Title: The Fault in Our Stars
Author: John Green
Published: January 10th, 2012
Genre: Romance, Contemporary
Despite the tumor-shrinking medical miracle that has bought her a few years, Hazel has never been anything but terminal, her final chapter inscribed upon diagnosis. But when a gorgeous plot twist named Augustus Waters suddenly appears at Cancer Kid Support Group, Hazel's story is about to be completely rewritten.
I read The Fault in Our Stars almost a year after its release. I wasn't planning on it, but a few too many of my friends were fangirling to me about how "Great, sad, heartbreaking, and romantic it was." At first, I was reluctant. I disliked the idea of books about sickness. They never end well, but I finally decided to see what all the fuss was about and thankfully it's not about cancer fighting teenagers for their lives. It was about teenager's lives and their battle with cancer. It was so beautifully written forcing you to hold on to every word before moving on to the next.
Hazel Grace Lancaster is a 16-year-old, who's been struggling with Stage 4 Thyroid Cancer for the past 3 years. After her mom decides that Hazel's showing symptoms of depression. She sends her to a support group for cancer kids. There she meets the very handsome, generous, funny, and witty Augustus Waters, with whom she forms a close relationship. They fall in love and though they might be sick, hurting and angry, it is the close bond they have that makes everything OK.
Even though I'm not a huge fan of insta-love, the characters felt real, including their emotions and feelings. The book did feel a bit cheesy in the aspect of Hazel Grace and Augustus' romance, but it confirmed that what they had really was true love, for the 17-year-old gives up his 'wish' to see the one girl he loves happy and complete. That doesn't happen often. I loved this book even more for its realistic ending. Life is not a movie. It doesn't feel bad for you and it also doesn't feel bad and try to compensate for sadness it throws your way. It screws you over and then moves on.
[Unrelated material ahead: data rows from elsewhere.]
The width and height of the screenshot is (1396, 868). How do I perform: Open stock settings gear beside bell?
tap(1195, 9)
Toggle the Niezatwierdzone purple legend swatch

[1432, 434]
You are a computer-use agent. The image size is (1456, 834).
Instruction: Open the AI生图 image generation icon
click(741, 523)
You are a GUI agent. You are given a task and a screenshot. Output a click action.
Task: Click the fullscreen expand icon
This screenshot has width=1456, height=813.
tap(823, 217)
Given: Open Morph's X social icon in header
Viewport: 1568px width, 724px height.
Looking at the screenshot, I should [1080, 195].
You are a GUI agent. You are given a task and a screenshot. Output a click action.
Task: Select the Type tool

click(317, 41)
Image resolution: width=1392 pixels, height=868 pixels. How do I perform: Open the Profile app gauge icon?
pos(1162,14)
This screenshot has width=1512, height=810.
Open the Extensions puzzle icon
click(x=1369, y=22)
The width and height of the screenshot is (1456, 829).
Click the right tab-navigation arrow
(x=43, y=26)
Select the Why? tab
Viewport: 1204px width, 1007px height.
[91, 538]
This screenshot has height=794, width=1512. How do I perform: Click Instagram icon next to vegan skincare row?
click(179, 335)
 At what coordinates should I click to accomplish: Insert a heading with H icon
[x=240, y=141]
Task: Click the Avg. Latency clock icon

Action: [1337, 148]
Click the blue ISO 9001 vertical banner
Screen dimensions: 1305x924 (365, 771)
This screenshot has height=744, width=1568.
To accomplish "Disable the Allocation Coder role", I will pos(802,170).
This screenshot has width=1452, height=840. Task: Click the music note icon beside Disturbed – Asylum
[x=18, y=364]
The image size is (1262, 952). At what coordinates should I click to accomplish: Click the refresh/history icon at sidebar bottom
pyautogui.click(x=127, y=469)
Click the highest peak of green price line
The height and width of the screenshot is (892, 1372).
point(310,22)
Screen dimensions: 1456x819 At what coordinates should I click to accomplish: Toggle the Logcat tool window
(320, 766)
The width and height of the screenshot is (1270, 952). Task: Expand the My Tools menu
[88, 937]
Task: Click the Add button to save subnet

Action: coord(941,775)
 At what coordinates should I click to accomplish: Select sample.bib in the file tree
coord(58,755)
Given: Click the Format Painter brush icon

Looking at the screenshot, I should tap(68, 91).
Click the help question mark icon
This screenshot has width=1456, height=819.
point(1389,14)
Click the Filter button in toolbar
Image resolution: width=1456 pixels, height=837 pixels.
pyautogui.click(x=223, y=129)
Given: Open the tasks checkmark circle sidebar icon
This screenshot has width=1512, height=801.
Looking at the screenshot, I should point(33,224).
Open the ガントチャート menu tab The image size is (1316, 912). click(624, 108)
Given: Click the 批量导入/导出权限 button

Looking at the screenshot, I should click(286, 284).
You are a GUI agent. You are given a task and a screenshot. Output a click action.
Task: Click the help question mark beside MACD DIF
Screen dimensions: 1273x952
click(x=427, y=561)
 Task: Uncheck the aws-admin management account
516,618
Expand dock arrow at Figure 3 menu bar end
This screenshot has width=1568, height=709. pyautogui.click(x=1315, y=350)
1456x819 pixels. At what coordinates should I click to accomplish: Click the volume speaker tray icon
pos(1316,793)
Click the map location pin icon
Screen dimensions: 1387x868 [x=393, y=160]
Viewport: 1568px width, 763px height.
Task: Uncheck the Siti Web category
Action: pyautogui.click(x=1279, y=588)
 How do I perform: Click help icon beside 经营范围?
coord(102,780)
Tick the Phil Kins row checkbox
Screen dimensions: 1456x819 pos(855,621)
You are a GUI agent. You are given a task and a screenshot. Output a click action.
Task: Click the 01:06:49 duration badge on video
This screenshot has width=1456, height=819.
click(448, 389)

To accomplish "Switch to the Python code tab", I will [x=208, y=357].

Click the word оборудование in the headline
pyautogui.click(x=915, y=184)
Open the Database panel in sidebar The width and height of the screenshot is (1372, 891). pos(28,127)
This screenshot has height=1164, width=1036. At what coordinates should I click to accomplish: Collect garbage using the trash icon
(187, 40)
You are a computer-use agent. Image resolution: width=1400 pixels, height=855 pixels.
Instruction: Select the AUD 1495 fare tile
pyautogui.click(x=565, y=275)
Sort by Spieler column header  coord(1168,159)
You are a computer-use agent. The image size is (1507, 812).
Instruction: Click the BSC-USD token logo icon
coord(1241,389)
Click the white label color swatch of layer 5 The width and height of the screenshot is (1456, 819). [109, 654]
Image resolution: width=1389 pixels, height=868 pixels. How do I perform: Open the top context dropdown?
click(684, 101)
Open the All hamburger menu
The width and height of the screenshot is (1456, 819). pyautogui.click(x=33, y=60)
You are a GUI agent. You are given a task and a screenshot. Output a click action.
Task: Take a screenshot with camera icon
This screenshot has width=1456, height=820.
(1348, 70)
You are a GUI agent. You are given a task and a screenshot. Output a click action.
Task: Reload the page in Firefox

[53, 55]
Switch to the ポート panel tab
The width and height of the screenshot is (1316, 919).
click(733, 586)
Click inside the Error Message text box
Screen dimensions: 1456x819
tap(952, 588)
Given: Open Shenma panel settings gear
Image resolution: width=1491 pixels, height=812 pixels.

The reason I think John Green's book has gained popularity among teenagers is because of his realistic portrayal of adolescence. You might not like this book, you might have a hard time connecting with it, but IT WILL MAKE YOU CRY. I promise. Tears of joy and sadness. For me, it was so good that I couldn't help but read it once more. I never read books twice, but for TFiOS I made an exception. I will read it again sometime before the movie's release (June 6).
My Rating: 5/5 stars.
Some of my favorite quotes:
“I'm a grenade and at some point I'm going to blow up and I would like to minimize the casualties, okay?”
“My thoughts are stars I cannot fathom into constellations.”
“Grief does not change you, Hazel. It reveals you.”
“That’s part of what I like about the book in some ways. It portrays death truthfully. You die in the middle of your life, in the middle of a sentence.”